I would ask any and all Linux users/admins who understand that the file system has nothing to do with the type of files you can store on it, and know that most users should not be worrying or even thinking about this at all, to please, please clarify this type of thinking whenever they see it. At recent linux user meetings I've been to, this has become one of the biggest points of confusion for both beginner and intermediate linux users.
Brett Serkez wrote:
can someone confirm that there is a 4GB limit (or other) in the standard apache 2.0 on CentOS 4?

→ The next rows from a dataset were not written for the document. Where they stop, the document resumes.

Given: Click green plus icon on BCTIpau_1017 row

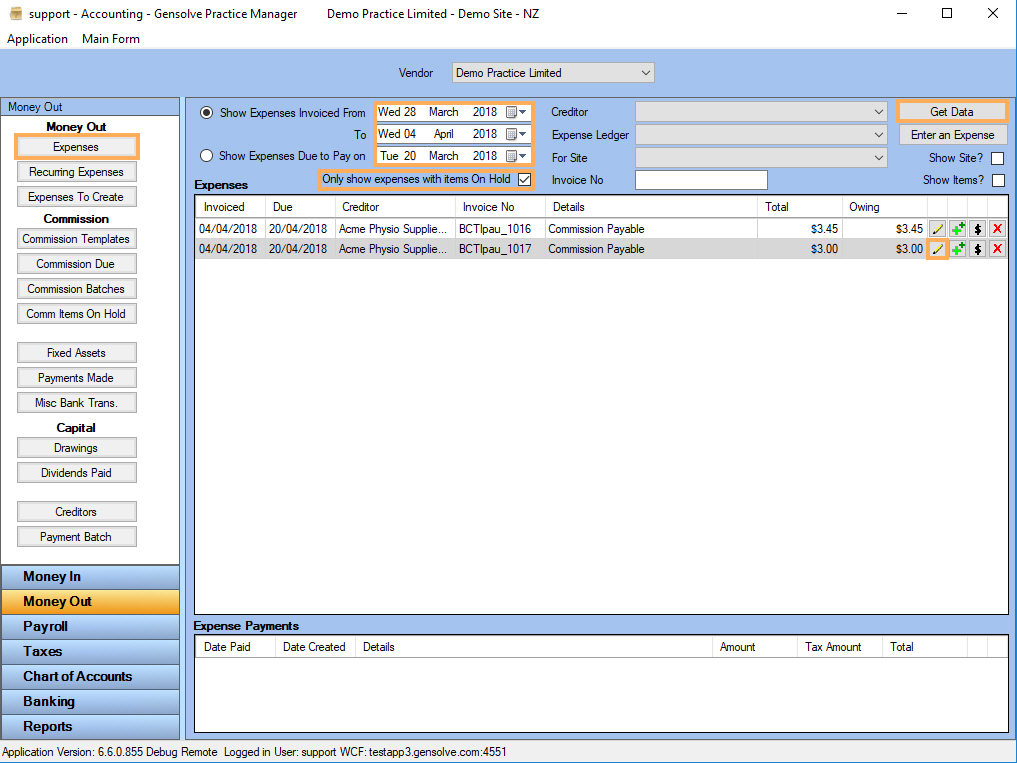Looking at the screenshot, I should pyautogui.click(x=957, y=249).

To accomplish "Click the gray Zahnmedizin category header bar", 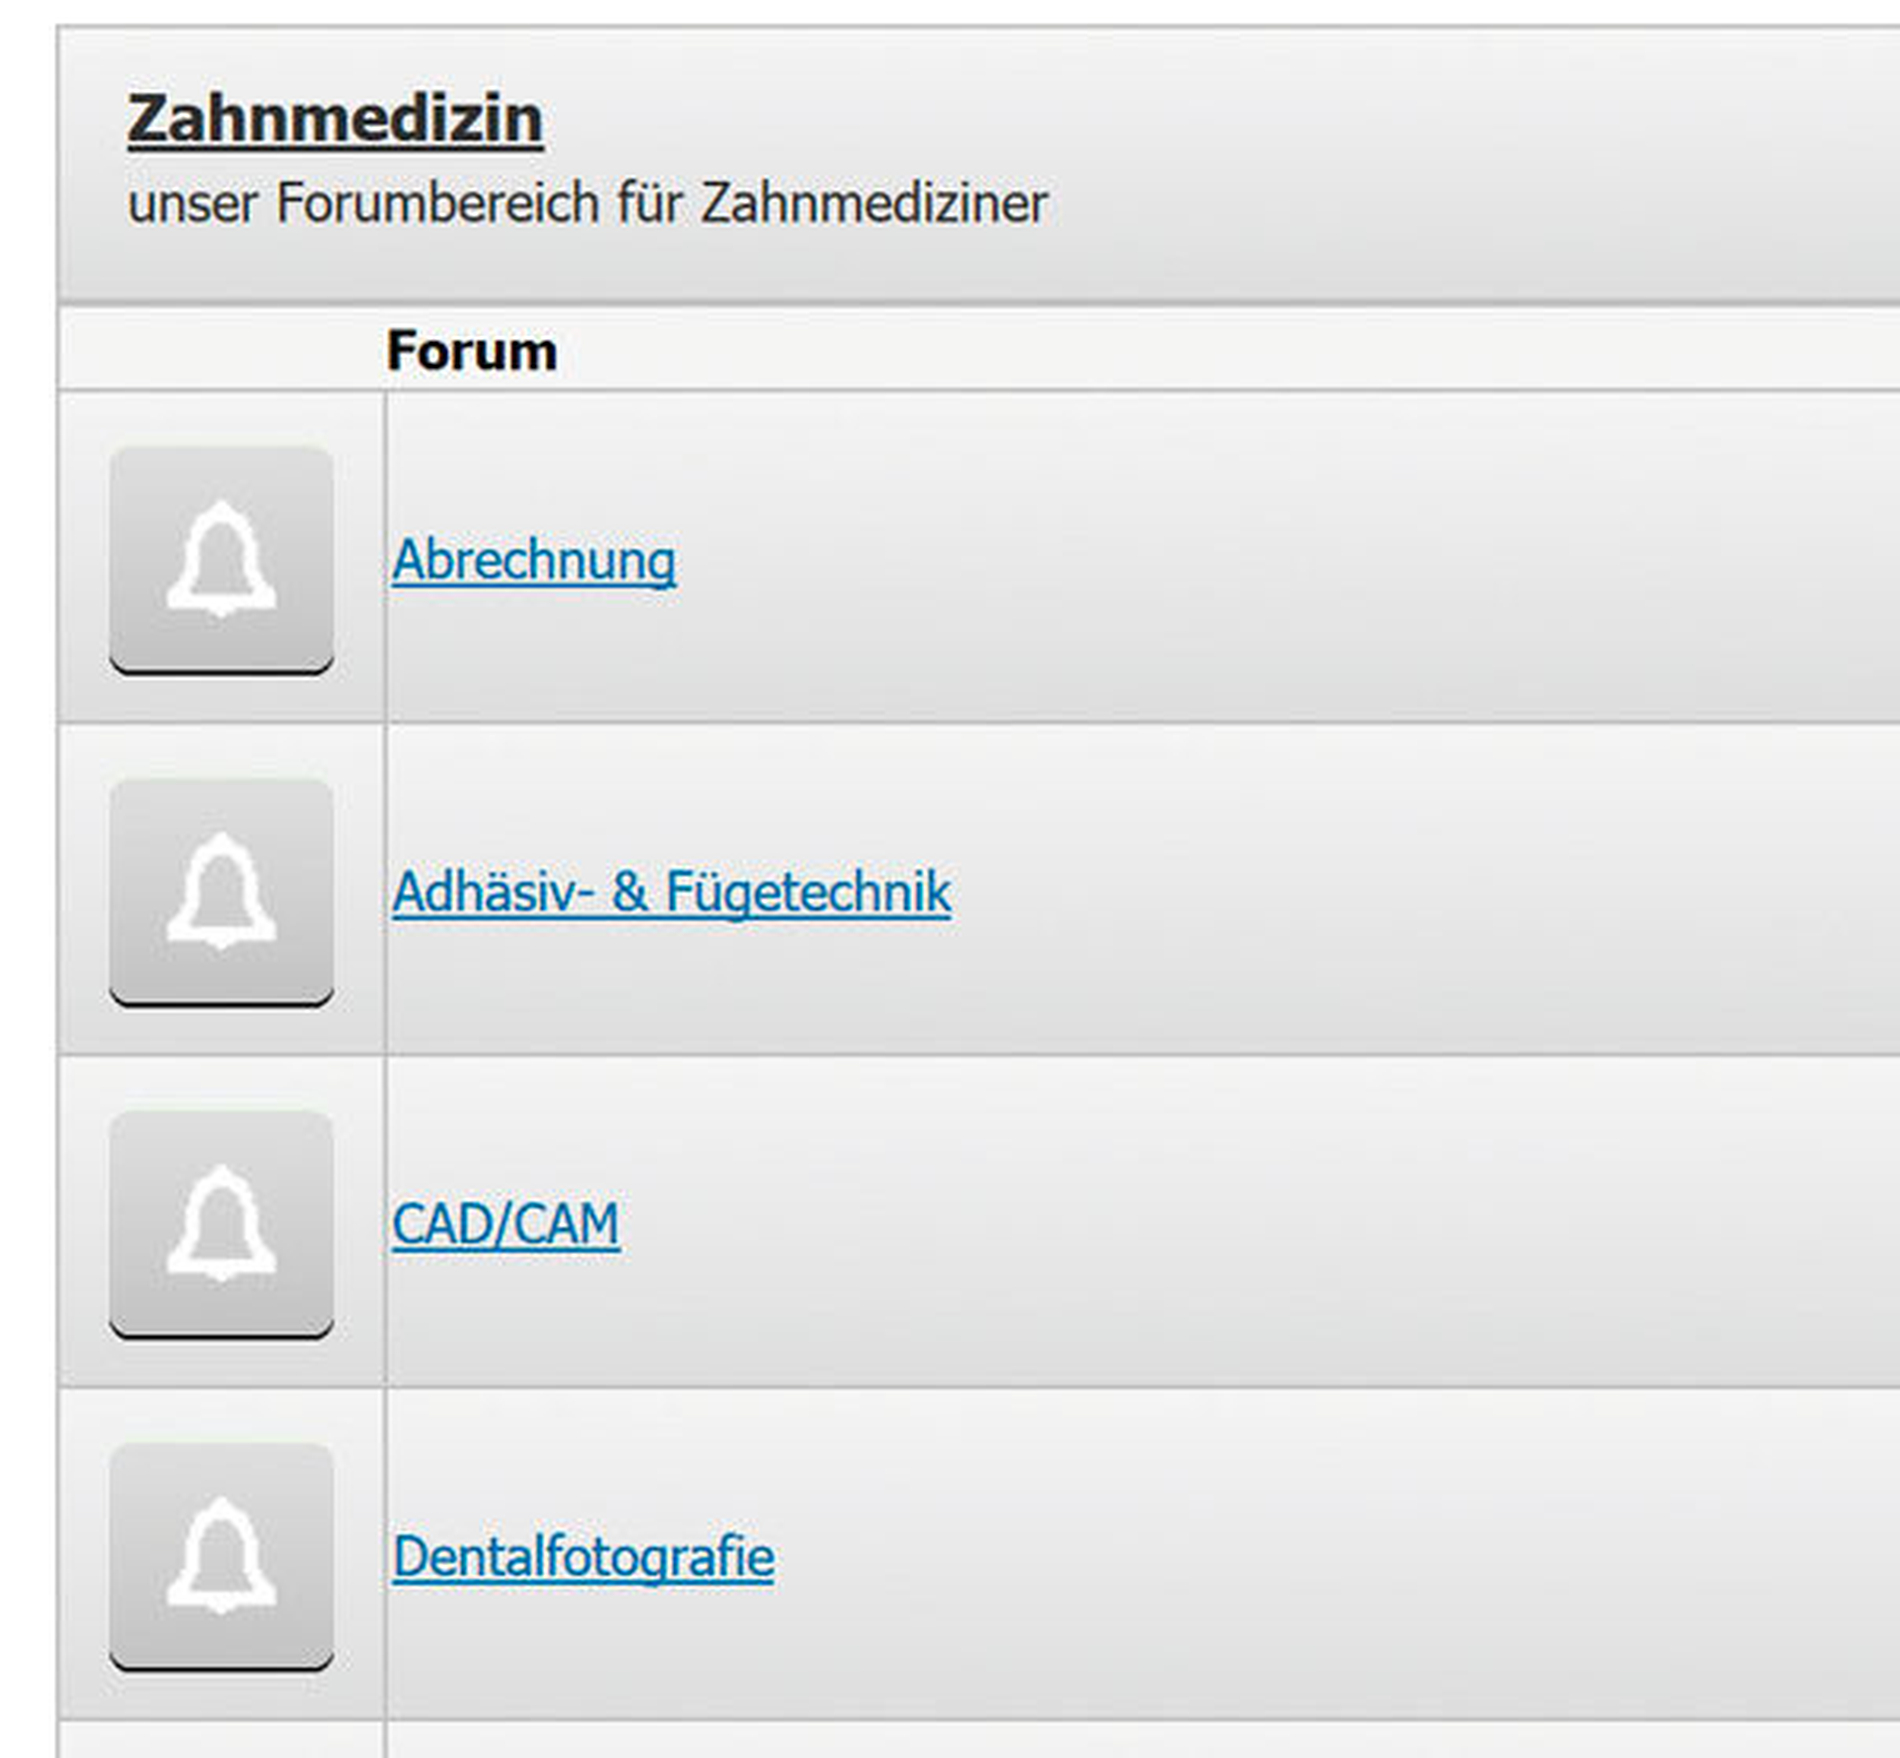I will pos(1400,160).
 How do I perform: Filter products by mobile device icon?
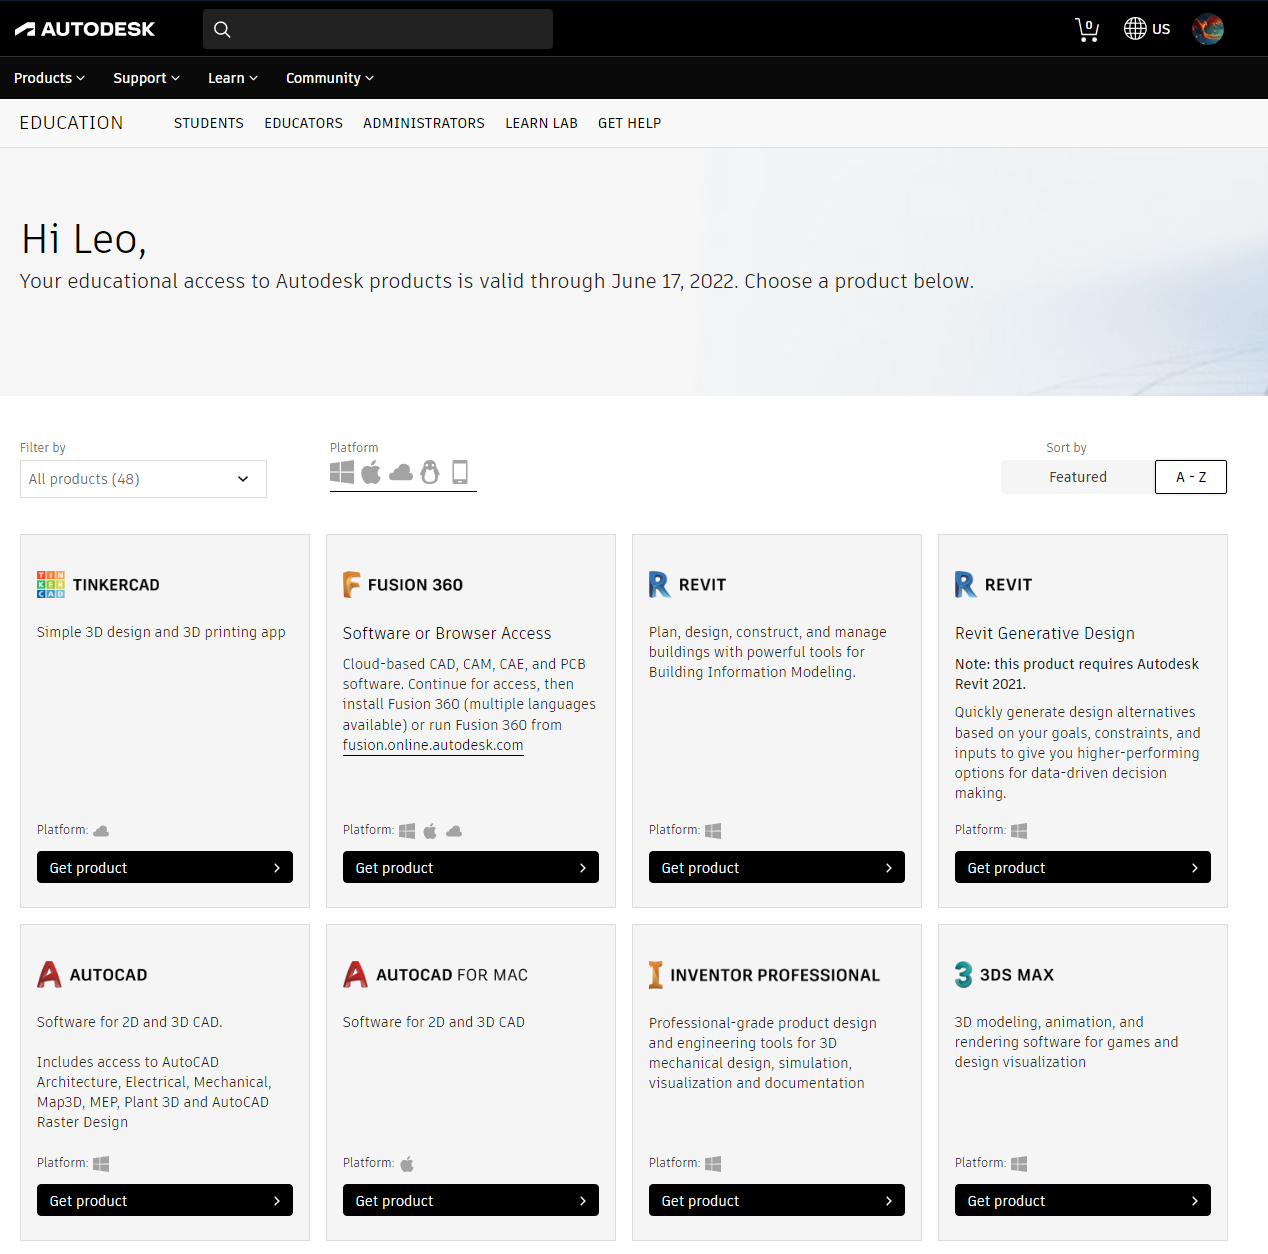pos(460,472)
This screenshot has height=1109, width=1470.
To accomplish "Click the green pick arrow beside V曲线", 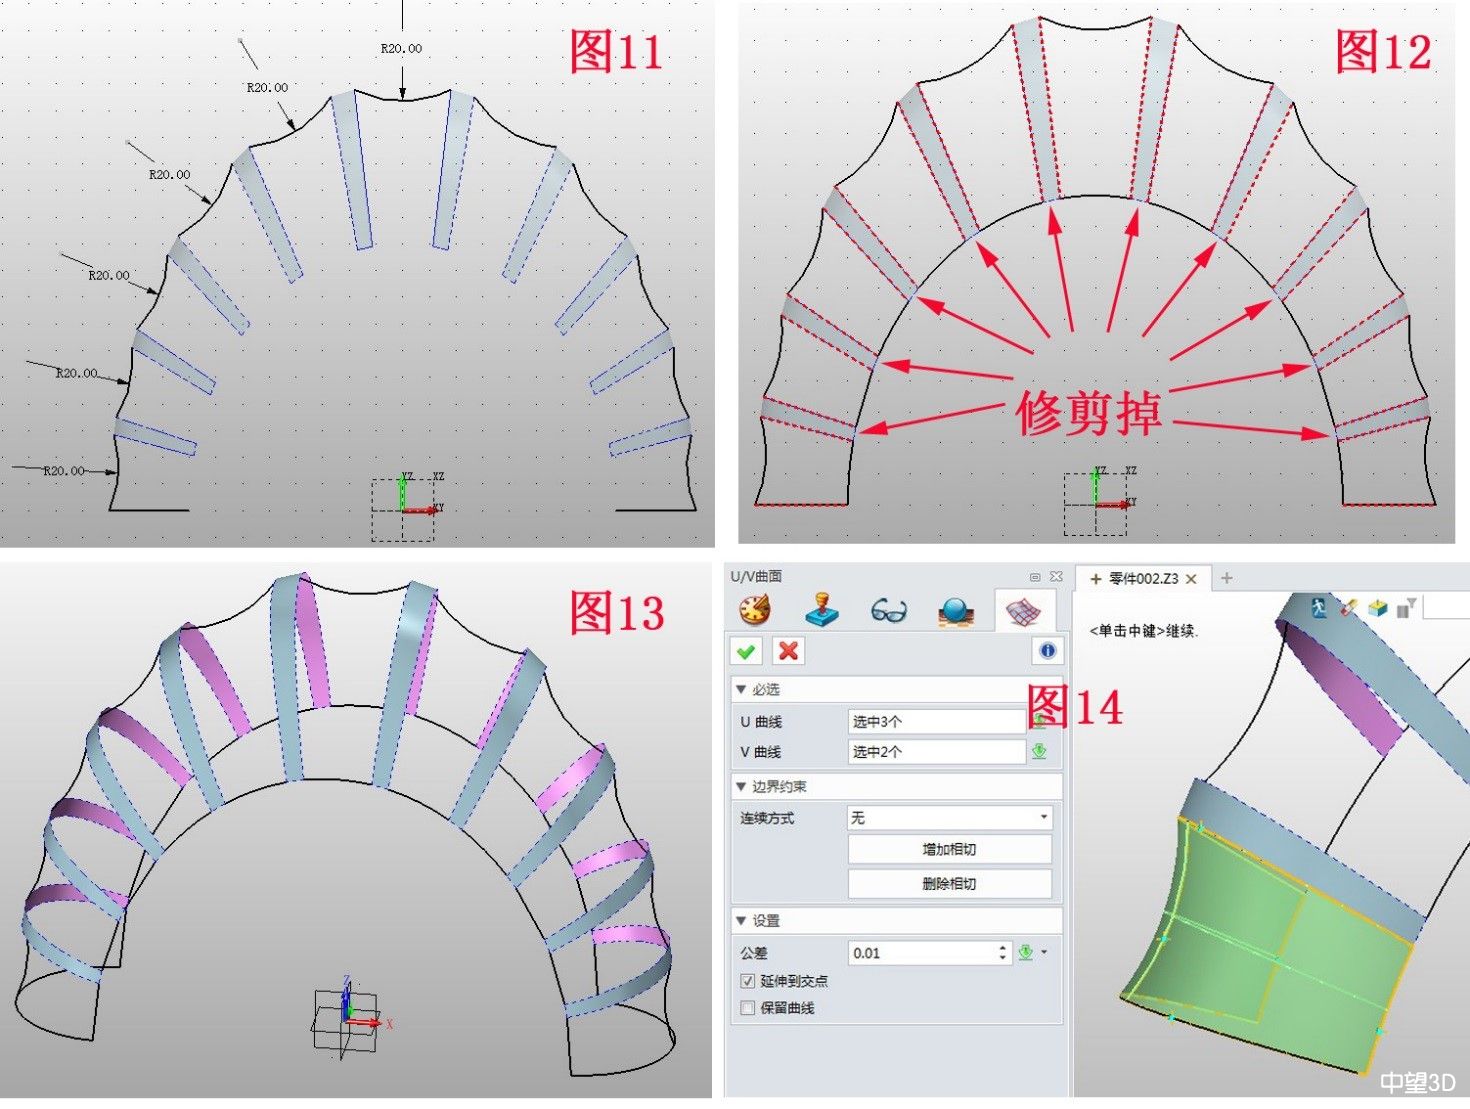I will point(1038,752).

The file size limitation is in the file system type, ext3 is the default on CentOS. There are other file system types that can be used in a partitiion, such as reiser, jfs, xfs, each with their own attributes.
No, the file system has nothing to do with it. You can have files way larger than 4GB on ext3.
The reason for 2GB limit in Apache is historical, and is based on sizes of data types in C programming language on 32-bit platforms, taking into account that too many applications use signed integer for storing the file size.
Tony Schreiner wrote:
I think I am encountering a download file size limit on centos 4 with httpd-2.0.52
The file in question is 5.2G in size, it does not show up in a browser directory listing, and I'm getting the error in the http error_log
value too large for defined data type: access
can someone confirm that there is a 4GB limit (or other) in the standard apache 2.0 on CentOS 4?
The limit is 2GB. While you can compile apache without limit, many programs will not work correctly with larger files, and some will simply refuse to touch anything larger than 2GB (for example, squid proxy server). With some applications it is just cosmetic stuff (they display negative size), some will totally break.
BTW, you should be able to serve files larger than 2GB over FTP. Actually, most CentOS mirrors that do carry DVD ISO images serve them only over FTP (I think there's only couple that serve them over HTTP too).
On Fri, 2006-10-20 at 20:58 -0500, Aleksandar Milivojevic wrote:
Tony Schreiner wrote:
I think I am encountering a download file size limit on centos 4 with httpd-2.0.52
The file in question is 5.2G in size, it does not show up in a browser directory listing, and I'm getting the error in the http error_log
value too large for defined data type: access
can someone confirm that there is a 4GB limit (or other) in the standard apache 2.0 on CentOS 4?
I honestly do not know how to change that but You should try breaking the files into 2GB Pieces, this would solve the issue (Hopefully).